Flat Solenoidal Ice-Binding Proteins as Scaffolds for Solid-Binders

Solid interfacing biomaterials is a crucial aspect of bionanotechnology and important for applications such as biosensing. Because of their potentially large contact area, flat solenoidal proteins are ideal scaffolds for designing proteins binding to surfaces of man-made solids such as minerals, metals, and plastics. To explore this opportunity, a naturally occurring flat solenoidal protein: the Rhagium inquistor Antifreeze Protein from the insect Rhagium inquisitor is re-designed. By mutating 4, 6, and 10 out of its 4 x 5 arrays of threonines into arginines, it have arrived at the silica-binding proteins RiSiBP-4, RiSiBP-6, and RiSiBP-10. Variants with increasing numbers of arginines bind stronger to silica, but are also less stable and increasingly difficult to produce. It is found that the RiSiBP-6 variant binds strongly to silica yet still has good stability and easy production.
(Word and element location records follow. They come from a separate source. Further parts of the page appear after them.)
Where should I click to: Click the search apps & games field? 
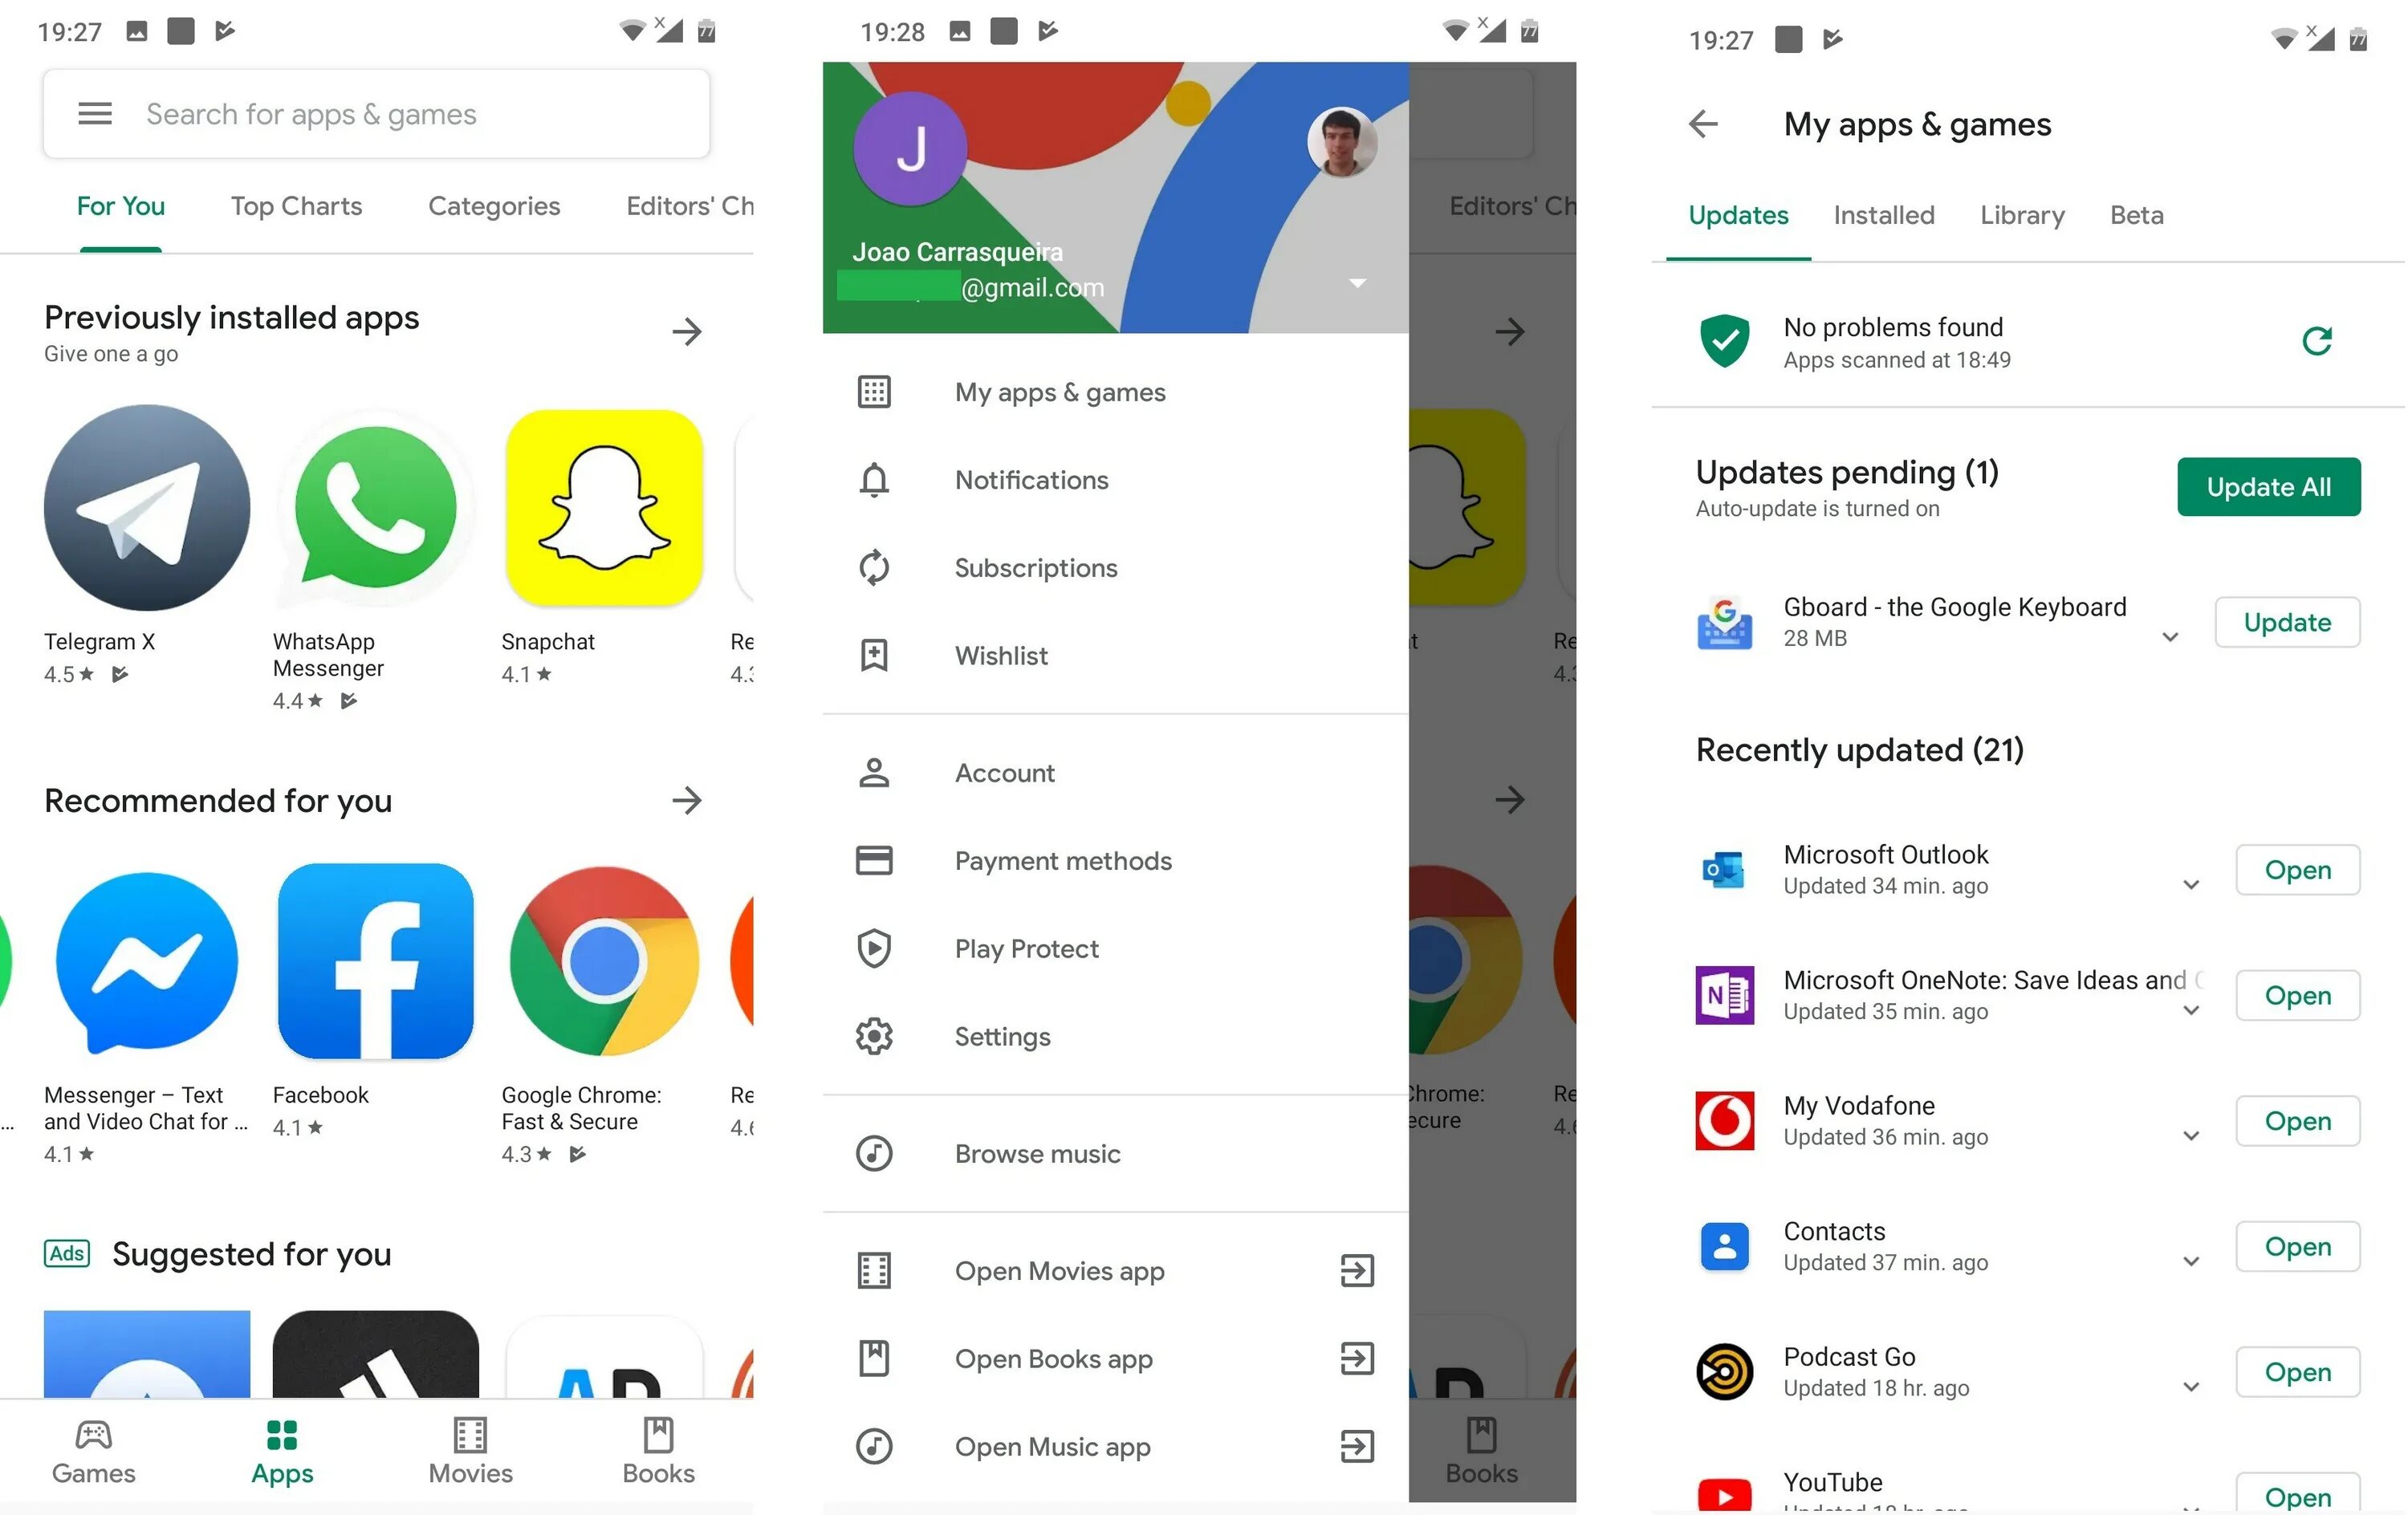coord(375,113)
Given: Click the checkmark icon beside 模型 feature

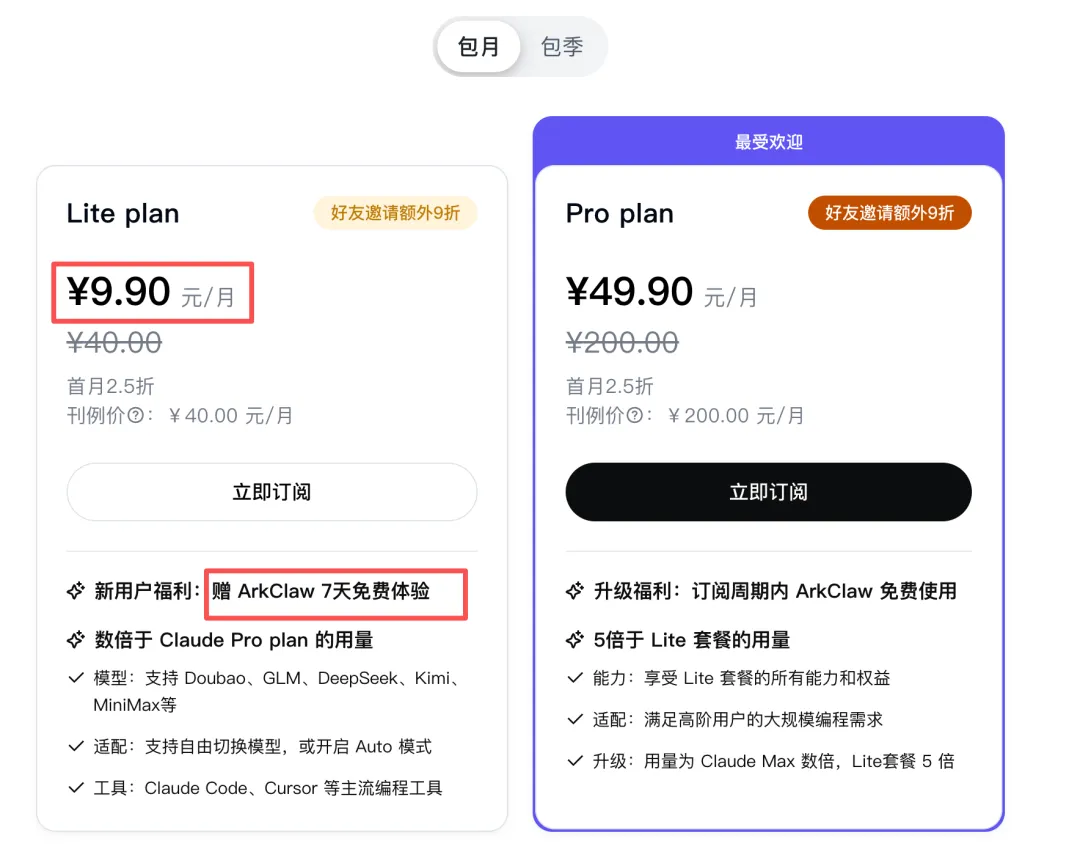Looking at the screenshot, I should [x=76, y=679].
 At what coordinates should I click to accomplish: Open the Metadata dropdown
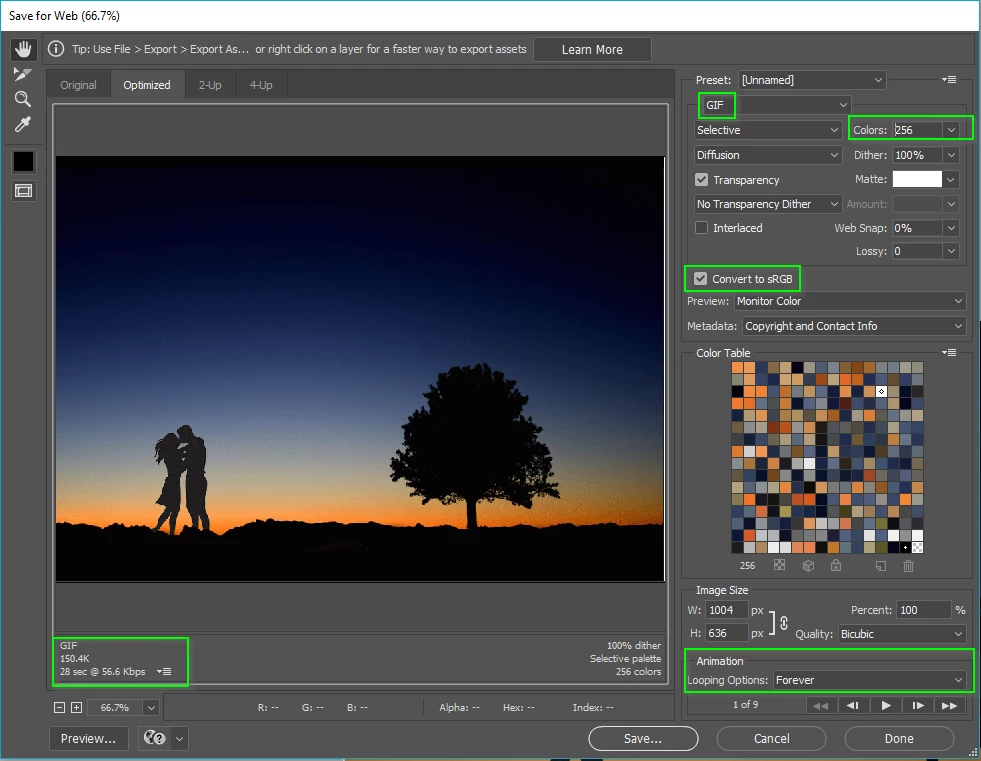(853, 326)
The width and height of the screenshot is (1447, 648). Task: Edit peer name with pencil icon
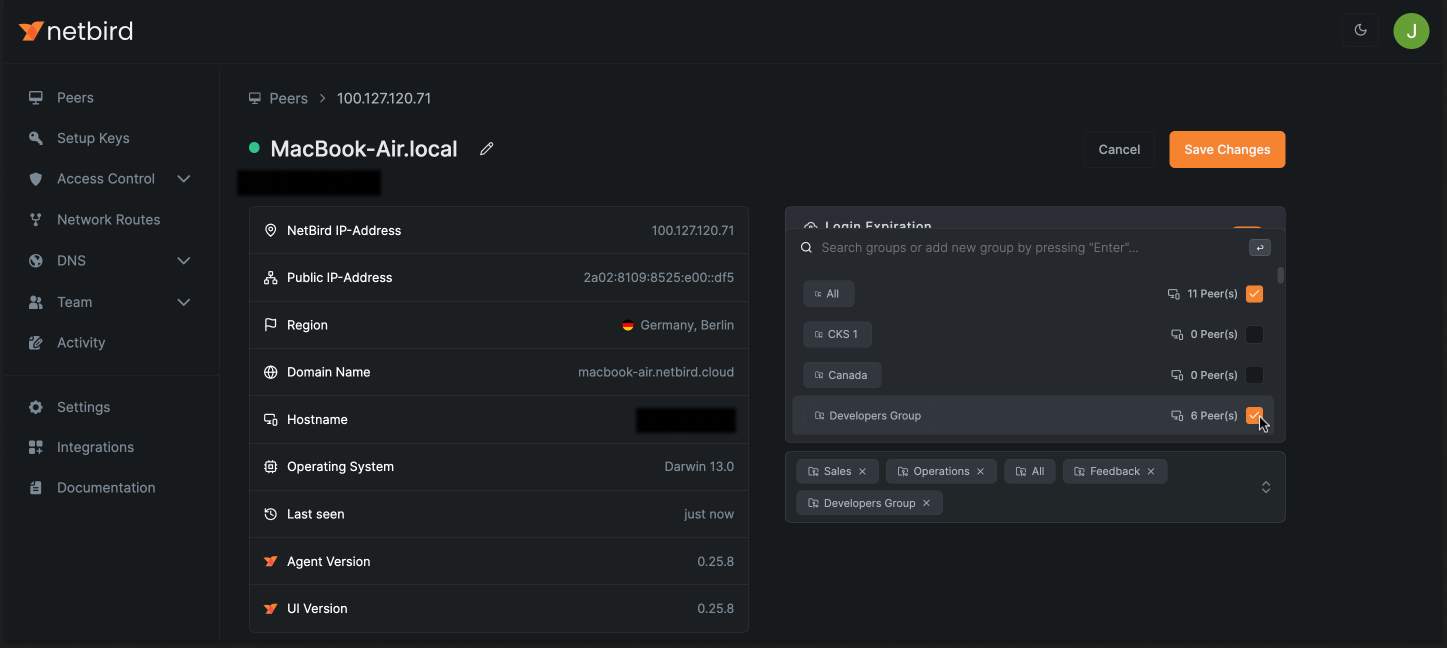coord(487,149)
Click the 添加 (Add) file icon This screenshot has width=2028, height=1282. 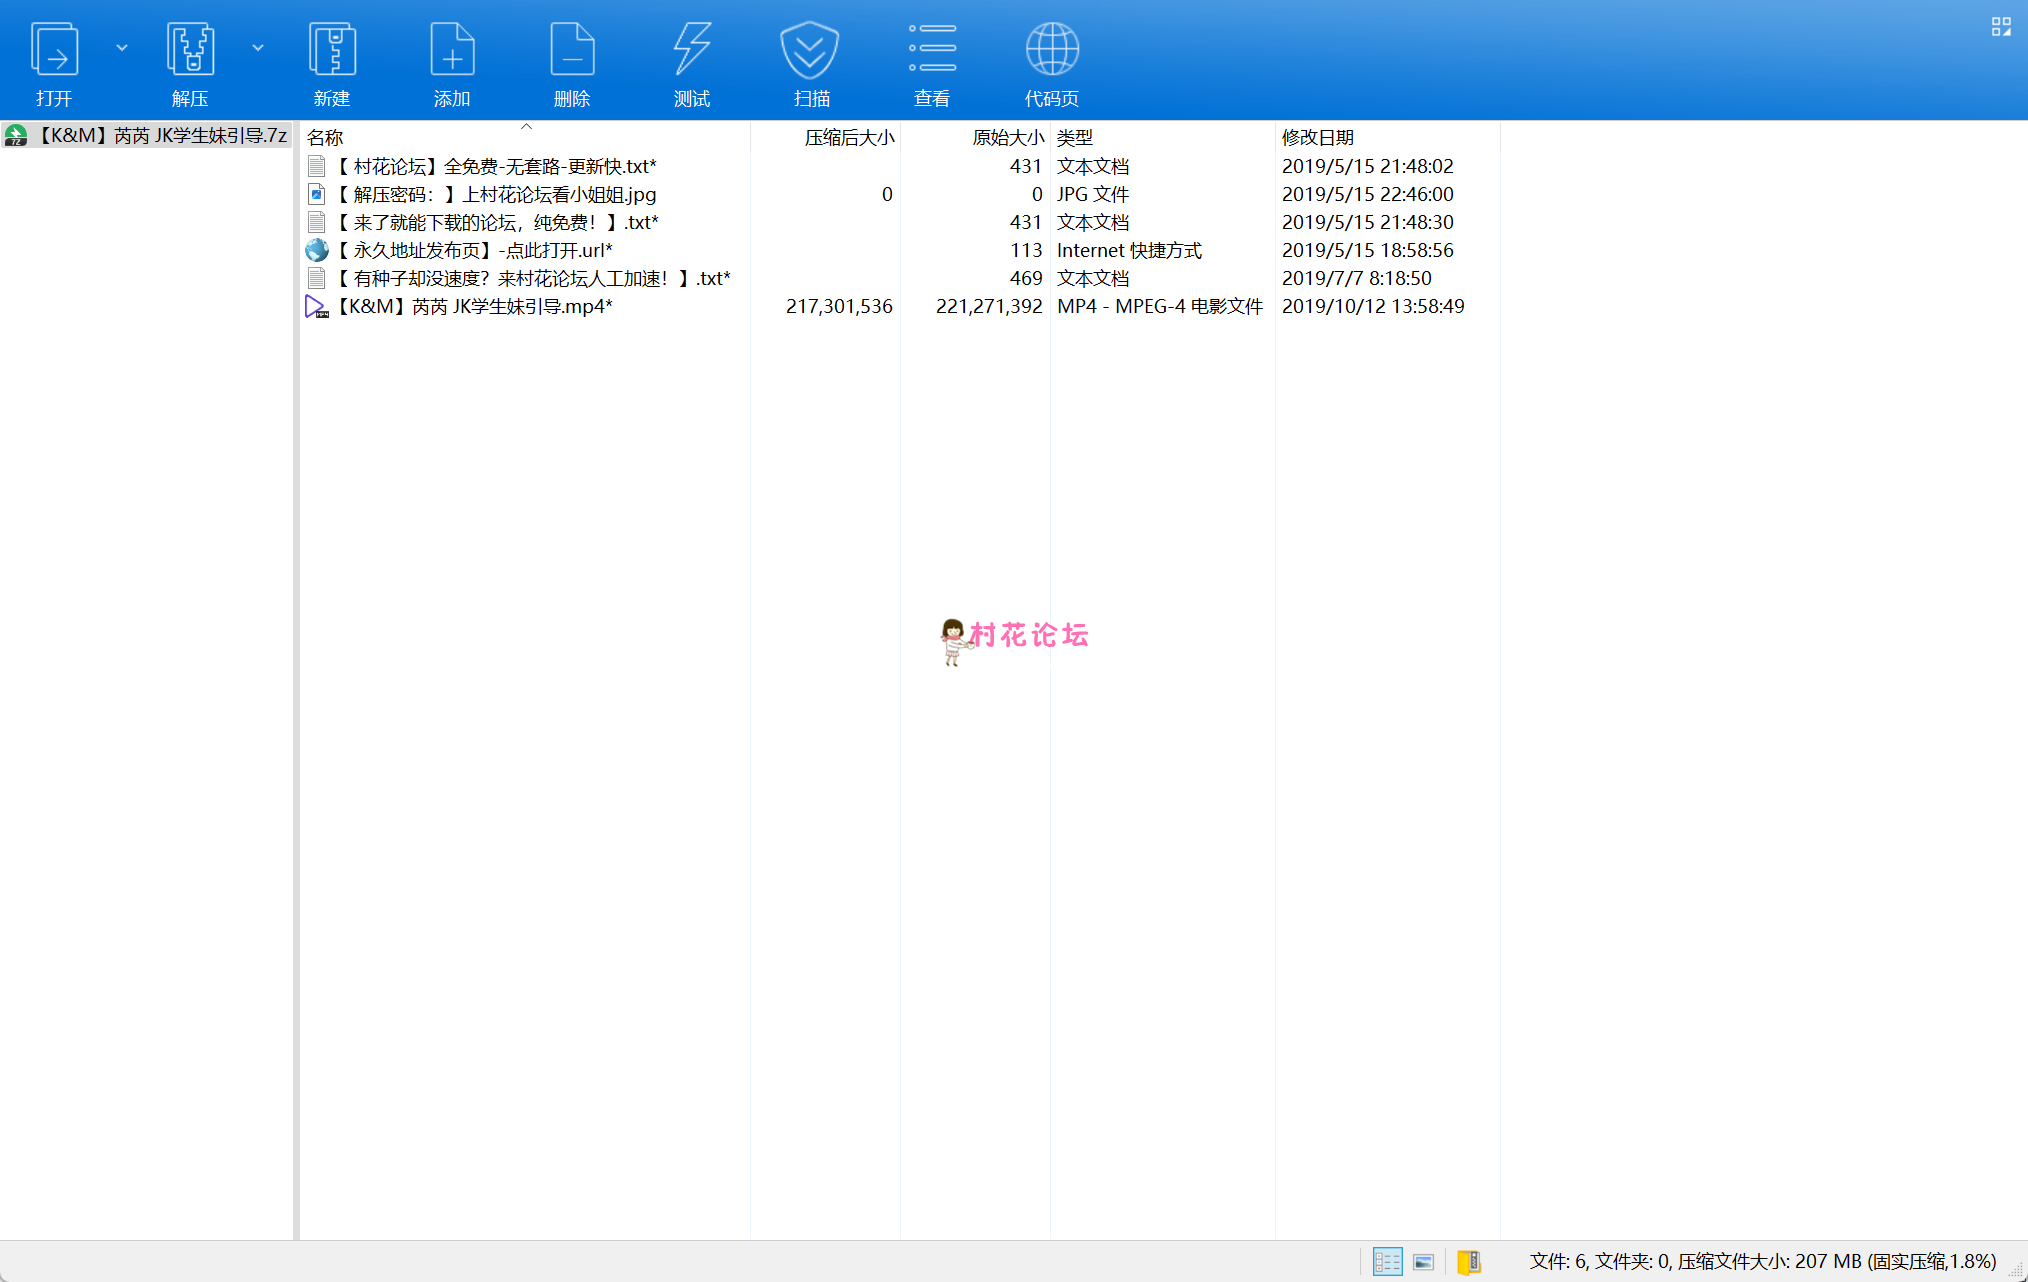[x=452, y=50]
It is shown that sfGFP-RiSiBP-6 fusions allow for the functional display of a monolayer of sfGFP cargo on silica surfaces, suggesting the general usefulness of flat solenoidal proteins as scaffolds for designing solid-binding proteins.

Automated summary

Solid interfacing biomaterials are crucial for bionanotechnology and biosensing applications. Flat solenoidal proteins are suitable scaffolds for designing solid-binding proteins, and a variant called RiSiBP-6 has been developed through mutation and shown to bind strongly to silica surfaces. The fusion of sfGFP-RiSiBP-6 allows for the functional display of a monolayer of sfGFP cargo on silica surfaces, indicating the potential of flat solenoidal proteins as scaffolds for solid-binding protein design.